→ What you will do
Exact copy, pictures excluded: please retype the lines from the start of the material through the line containing "Given: Move item down with triangle arrow", both ends included, and nothing more.

START Given data

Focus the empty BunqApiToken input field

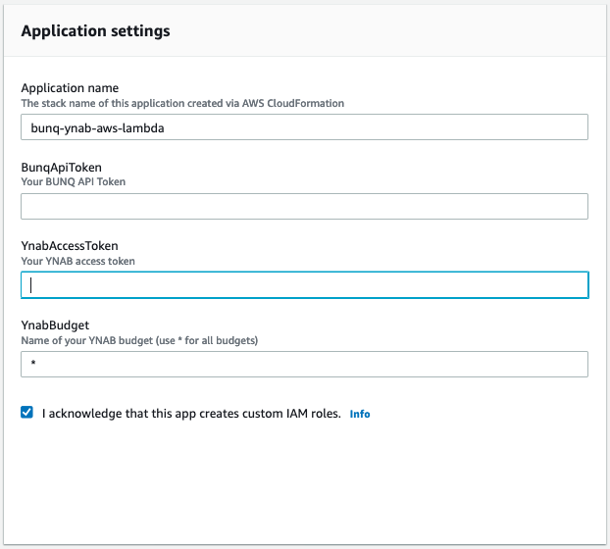[304, 207]
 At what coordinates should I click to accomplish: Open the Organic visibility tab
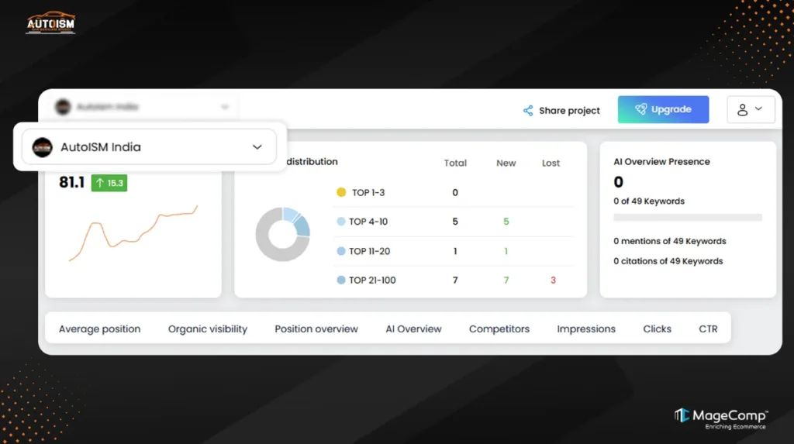(x=208, y=329)
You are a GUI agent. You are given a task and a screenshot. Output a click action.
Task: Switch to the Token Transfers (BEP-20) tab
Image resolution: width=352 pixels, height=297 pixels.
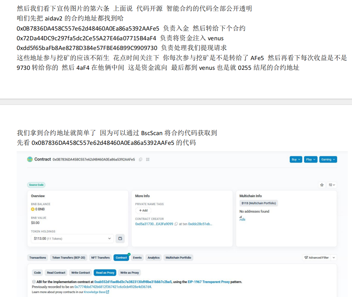[x=68, y=258]
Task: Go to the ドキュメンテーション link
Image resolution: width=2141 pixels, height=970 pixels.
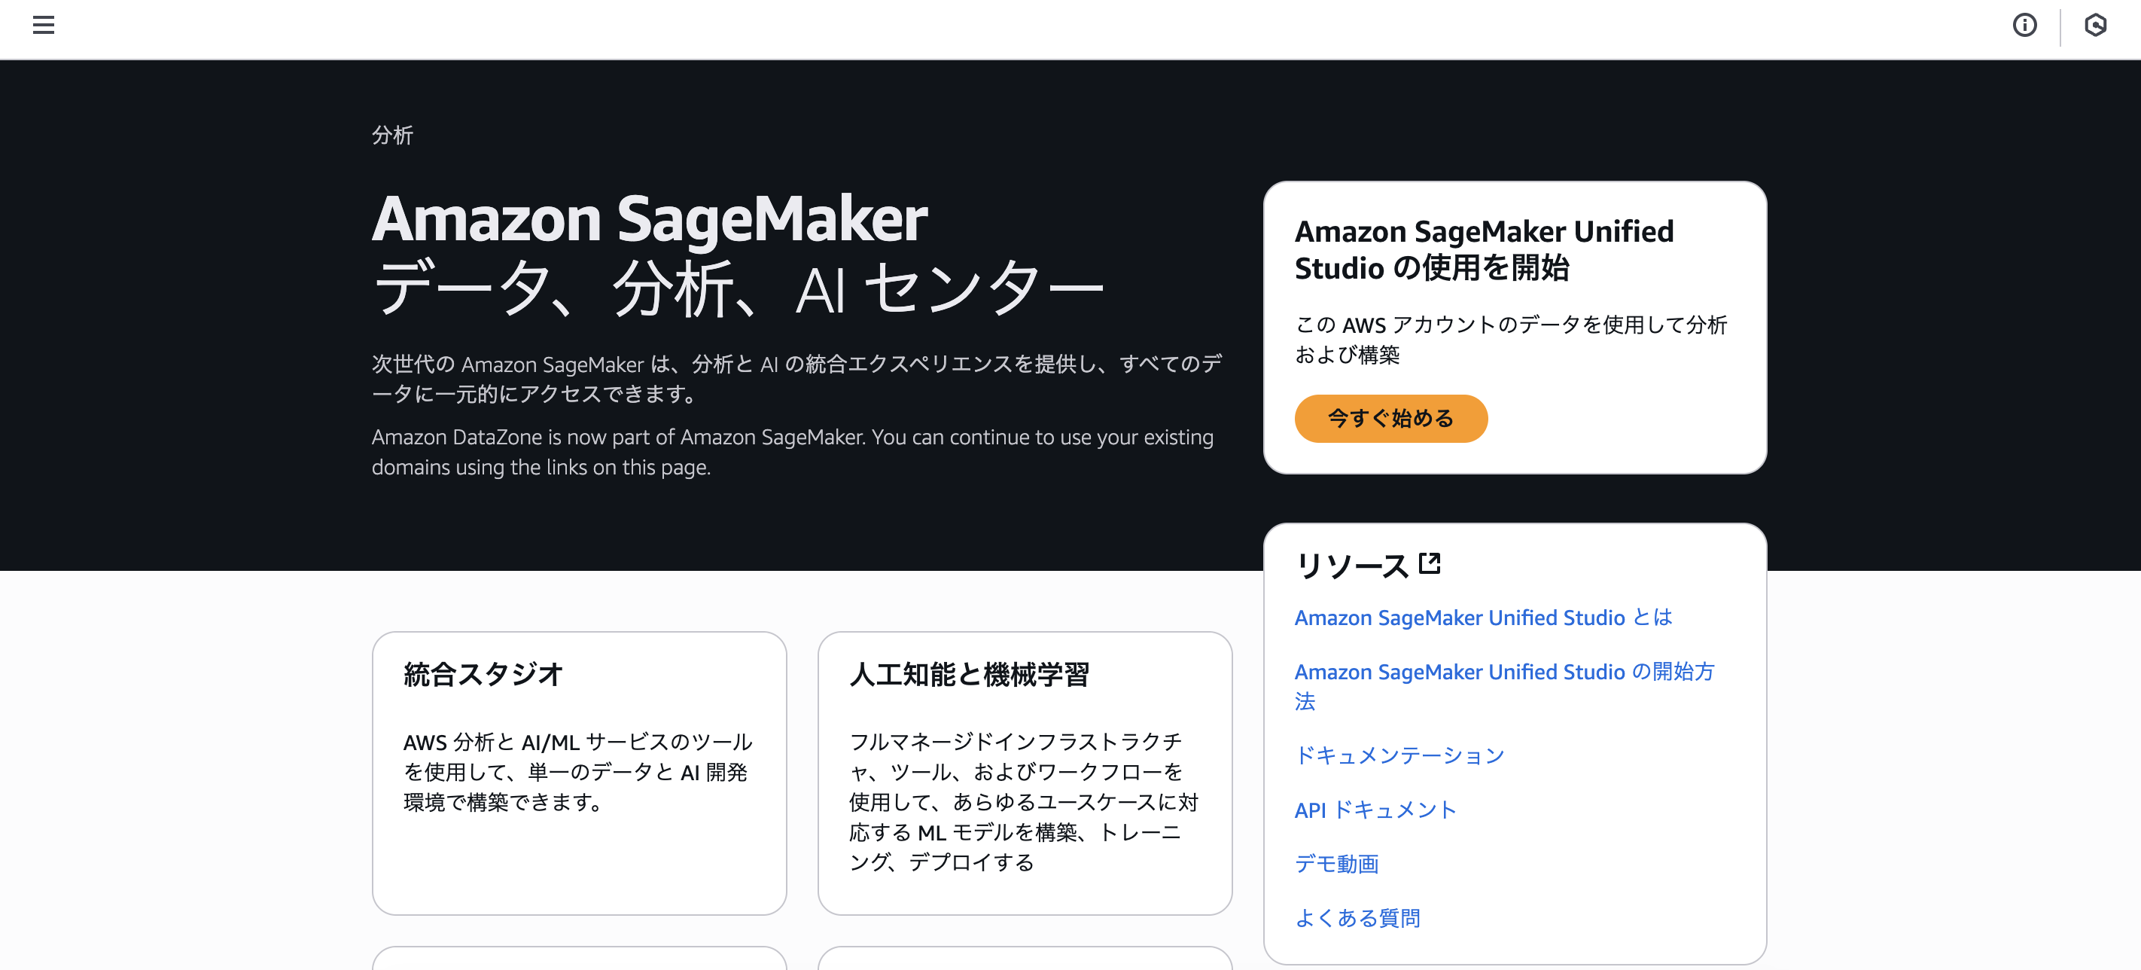Action: tap(1400, 755)
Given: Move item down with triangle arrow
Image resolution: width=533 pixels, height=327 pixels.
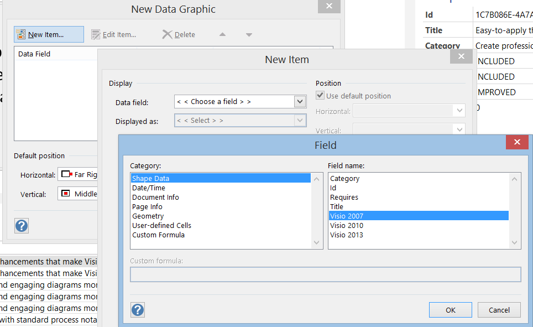Looking at the screenshot, I should [x=249, y=35].
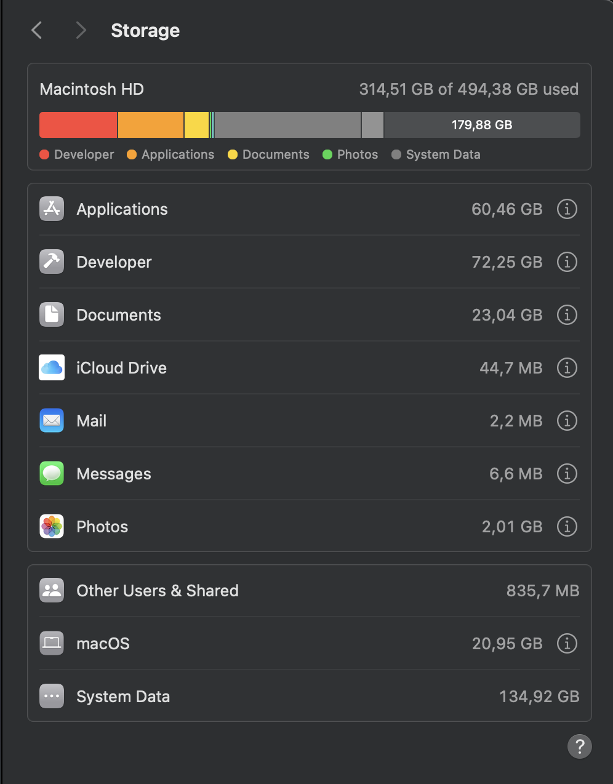
Task: Open info for Developer storage
Action: (567, 262)
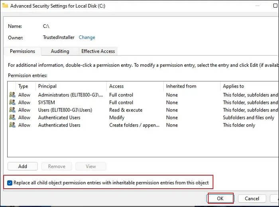Toggle Replace all child object permission entries checkbox
The width and height of the screenshot is (279, 207).
pos(10,183)
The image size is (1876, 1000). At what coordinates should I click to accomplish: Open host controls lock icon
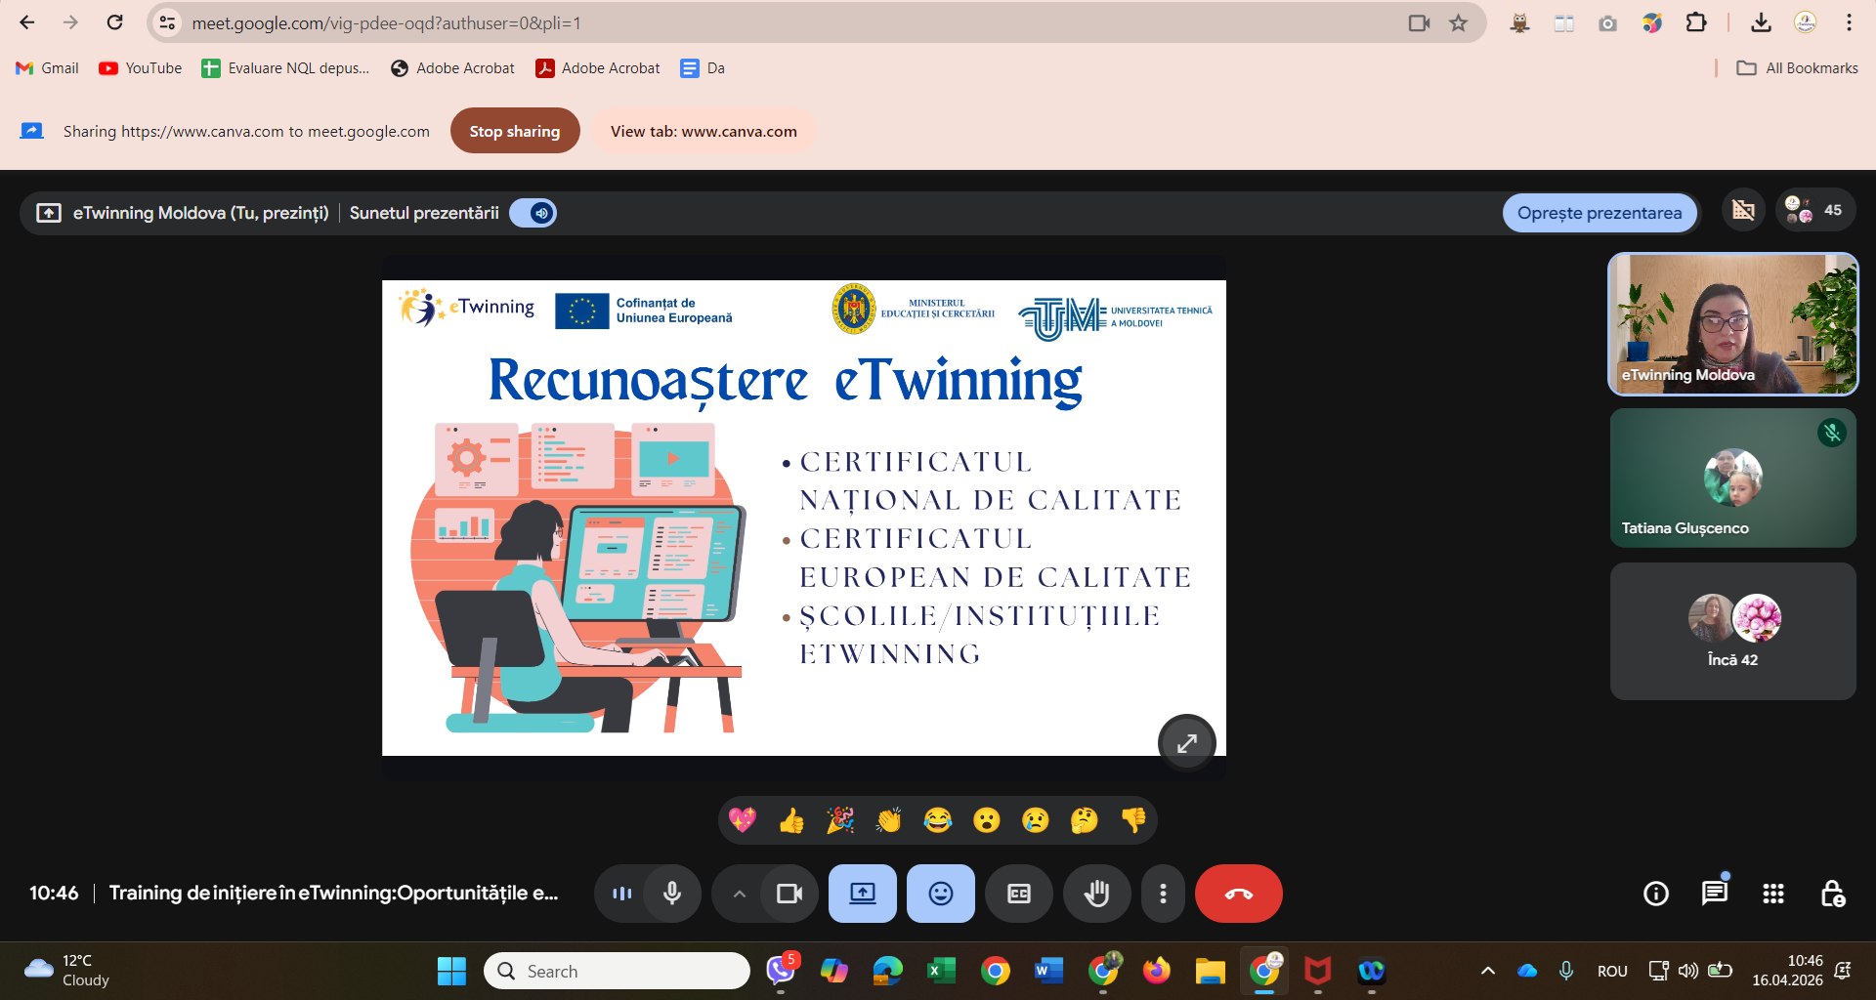(x=1832, y=894)
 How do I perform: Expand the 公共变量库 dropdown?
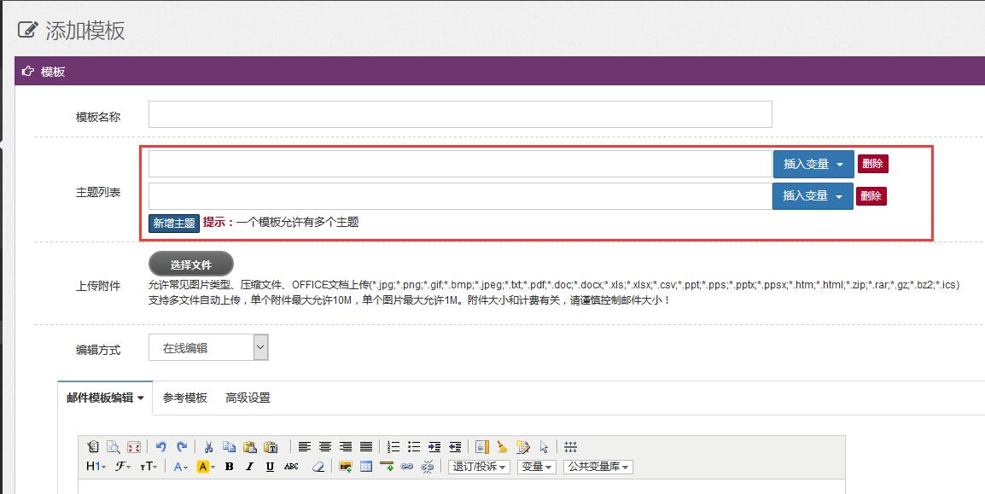click(x=598, y=467)
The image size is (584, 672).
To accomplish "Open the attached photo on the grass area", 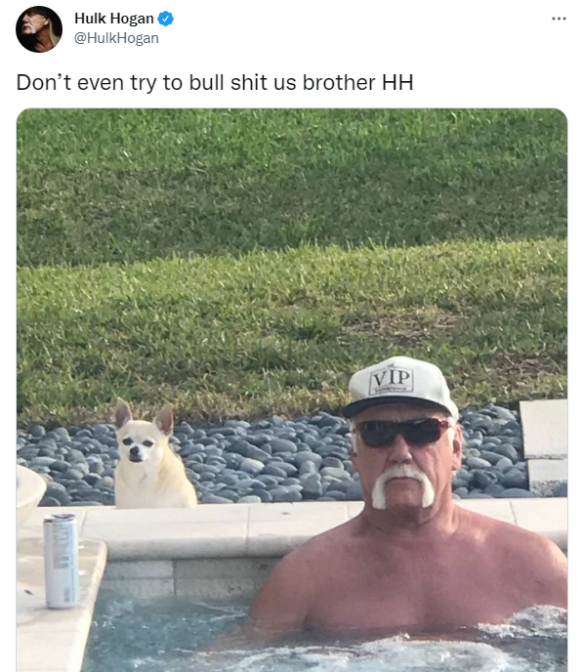I will 291,240.
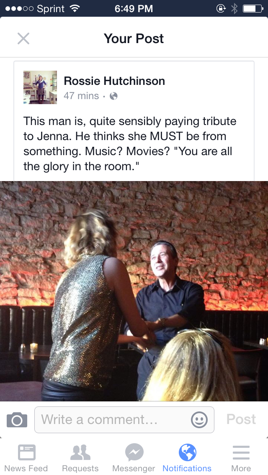Open the More menu icon
This screenshot has width=268, height=475.
[x=241, y=452]
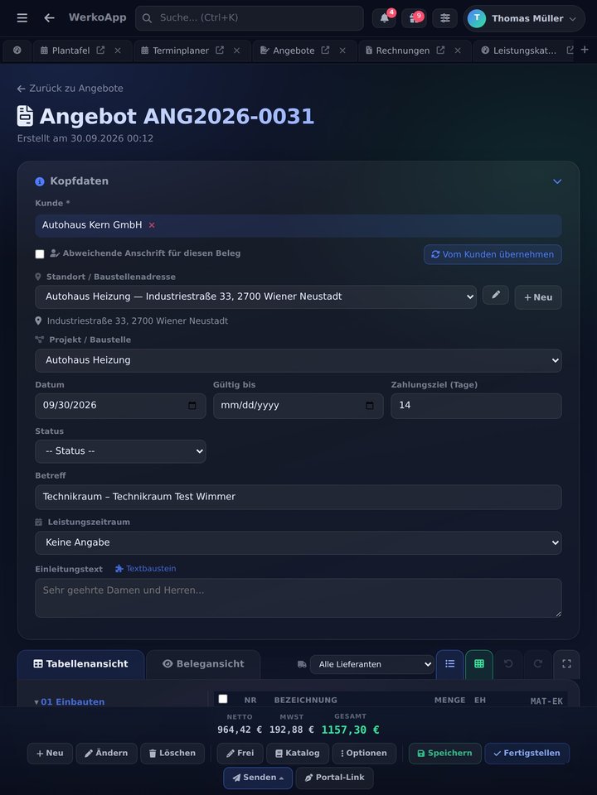Viewport: 597px width, 795px height.
Task: Enable Abweichende Anschrift für diesen Beleg
Action: (40, 254)
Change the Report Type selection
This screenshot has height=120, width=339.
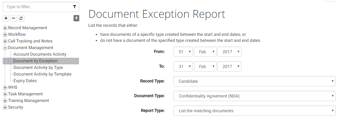point(254,111)
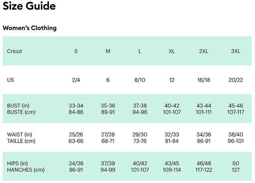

END Given data

→ Your solution
Focus the empty BunqApiToken input field

[304, 207]
 At what coordinates should I click to accomplish: Open the Organic visibility tab
(x=208, y=329)
You are a GUI agent. You are given a task and a screenshot. Output a click action.
Task: Switch to the Token Transfers (BEP-20) tab
Image resolution: width=352 pixels, height=297 pixels.
[x=68, y=258]
Task: Go to the ドキュメンテーション link
Image resolution: width=2141 pixels, height=970 pixels.
Action: tap(1400, 755)
Given: Move item down with triangle arrow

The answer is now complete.